YOUR TASK — Find where "Select the bullet" appears in the entries below. That line and all lines after it, through the last, are to be duplicated exactly, with nothing else.

GIVEN ENTRIES —
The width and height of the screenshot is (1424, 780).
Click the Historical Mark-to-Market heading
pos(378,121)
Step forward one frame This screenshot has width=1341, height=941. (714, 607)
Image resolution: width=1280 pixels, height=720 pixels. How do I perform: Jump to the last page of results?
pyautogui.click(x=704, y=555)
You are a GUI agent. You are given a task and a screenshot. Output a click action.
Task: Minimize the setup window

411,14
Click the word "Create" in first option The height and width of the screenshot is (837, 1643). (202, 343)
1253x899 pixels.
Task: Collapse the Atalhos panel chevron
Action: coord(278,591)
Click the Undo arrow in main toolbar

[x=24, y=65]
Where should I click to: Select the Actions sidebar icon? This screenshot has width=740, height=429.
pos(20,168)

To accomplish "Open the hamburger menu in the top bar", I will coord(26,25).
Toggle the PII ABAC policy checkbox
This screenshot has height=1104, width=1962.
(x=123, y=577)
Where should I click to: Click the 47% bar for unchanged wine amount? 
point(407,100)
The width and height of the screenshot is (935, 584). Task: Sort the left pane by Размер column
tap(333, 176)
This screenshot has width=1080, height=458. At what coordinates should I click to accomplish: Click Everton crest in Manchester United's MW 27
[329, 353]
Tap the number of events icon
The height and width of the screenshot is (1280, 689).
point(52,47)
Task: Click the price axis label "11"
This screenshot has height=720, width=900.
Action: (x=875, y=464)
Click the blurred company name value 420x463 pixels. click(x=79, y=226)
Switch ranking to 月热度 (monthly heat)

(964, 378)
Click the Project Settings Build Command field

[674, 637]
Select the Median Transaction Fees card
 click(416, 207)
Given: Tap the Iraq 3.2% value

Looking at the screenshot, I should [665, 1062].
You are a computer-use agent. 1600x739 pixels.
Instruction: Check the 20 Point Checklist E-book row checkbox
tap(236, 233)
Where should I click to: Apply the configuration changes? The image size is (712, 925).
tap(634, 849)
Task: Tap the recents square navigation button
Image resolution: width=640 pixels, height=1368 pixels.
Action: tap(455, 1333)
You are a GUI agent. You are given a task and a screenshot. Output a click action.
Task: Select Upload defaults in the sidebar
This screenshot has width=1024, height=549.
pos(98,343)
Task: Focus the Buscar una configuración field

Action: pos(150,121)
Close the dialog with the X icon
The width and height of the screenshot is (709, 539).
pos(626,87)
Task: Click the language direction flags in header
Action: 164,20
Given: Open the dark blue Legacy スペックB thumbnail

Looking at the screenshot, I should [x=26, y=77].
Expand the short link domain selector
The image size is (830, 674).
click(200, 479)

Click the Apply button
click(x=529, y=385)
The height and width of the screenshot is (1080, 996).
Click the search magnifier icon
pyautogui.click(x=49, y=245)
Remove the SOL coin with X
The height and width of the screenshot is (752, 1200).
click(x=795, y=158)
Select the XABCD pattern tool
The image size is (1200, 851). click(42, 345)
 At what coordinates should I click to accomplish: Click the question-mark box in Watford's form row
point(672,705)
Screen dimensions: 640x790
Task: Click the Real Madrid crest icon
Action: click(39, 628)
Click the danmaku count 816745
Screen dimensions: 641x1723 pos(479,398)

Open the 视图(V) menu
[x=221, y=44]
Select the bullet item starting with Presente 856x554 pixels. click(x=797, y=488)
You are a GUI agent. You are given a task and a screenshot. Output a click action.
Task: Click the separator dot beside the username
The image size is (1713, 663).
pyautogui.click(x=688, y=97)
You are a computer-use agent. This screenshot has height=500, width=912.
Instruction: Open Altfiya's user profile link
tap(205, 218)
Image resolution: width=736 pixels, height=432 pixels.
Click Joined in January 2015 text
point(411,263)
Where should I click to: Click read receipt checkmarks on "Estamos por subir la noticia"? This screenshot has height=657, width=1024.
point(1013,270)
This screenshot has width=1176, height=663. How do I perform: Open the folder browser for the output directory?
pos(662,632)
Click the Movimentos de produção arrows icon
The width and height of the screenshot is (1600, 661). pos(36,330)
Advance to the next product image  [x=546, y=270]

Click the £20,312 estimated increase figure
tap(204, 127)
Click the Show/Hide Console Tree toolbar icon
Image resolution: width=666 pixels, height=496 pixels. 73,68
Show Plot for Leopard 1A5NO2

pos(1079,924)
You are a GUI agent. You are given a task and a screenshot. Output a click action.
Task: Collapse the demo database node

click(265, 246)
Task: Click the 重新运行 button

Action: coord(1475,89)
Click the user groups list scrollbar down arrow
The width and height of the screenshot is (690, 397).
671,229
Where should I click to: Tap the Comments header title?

ANSWER TO THE EXERCISE —
Select the bullet item starting with Presente 856x554 pixels. click(x=797, y=488)
You are a GUI agent. You are given a task and a screenshot. Output a click action.
Task: Click the separator dot beside the username
The image size is (1713, 663).
pyautogui.click(x=688, y=97)
You are a computer-use agent. This screenshot has height=500, width=912.
Instruction: Open Altfiya's user profile link
tap(205, 218)
Image resolution: width=736 pixels, height=432 pixels.
Click Joined in January 2015 text
point(411,263)
Where should I click to: Click read receipt checkmarks on "Estamos por subir la noticia"? This screenshot has height=657, width=1024.
point(1013,270)
This screenshot has width=1176, height=663. How do I perform: Open the folder browser for the output directory?
pos(662,632)
Click the Movimentos de produção arrows icon
The width and height of the screenshot is (1600, 661). pos(36,330)
Advance to the next product image  [x=546, y=270]

Click the £20,312 estimated increase figure
tap(204, 127)
Click the Show/Hide Console Tree toolbar icon
Image resolution: width=666 pixels, height=496 pixels. 73,68
Show Plot for Leopard 1A5NO2

pos(1079,924)
You are a GUI agent. You are given a task and a screenshot. Output a click action.
Task: Collapse the demo database node

click(265, 246)
Task: Click the 重新运行 button

Action: coord(1475,89)
Click the user groups list scrollbar down arrow
The width and height of the screenshot is (690, 397).
671,229
Where should I click to: Tap the Comments header title?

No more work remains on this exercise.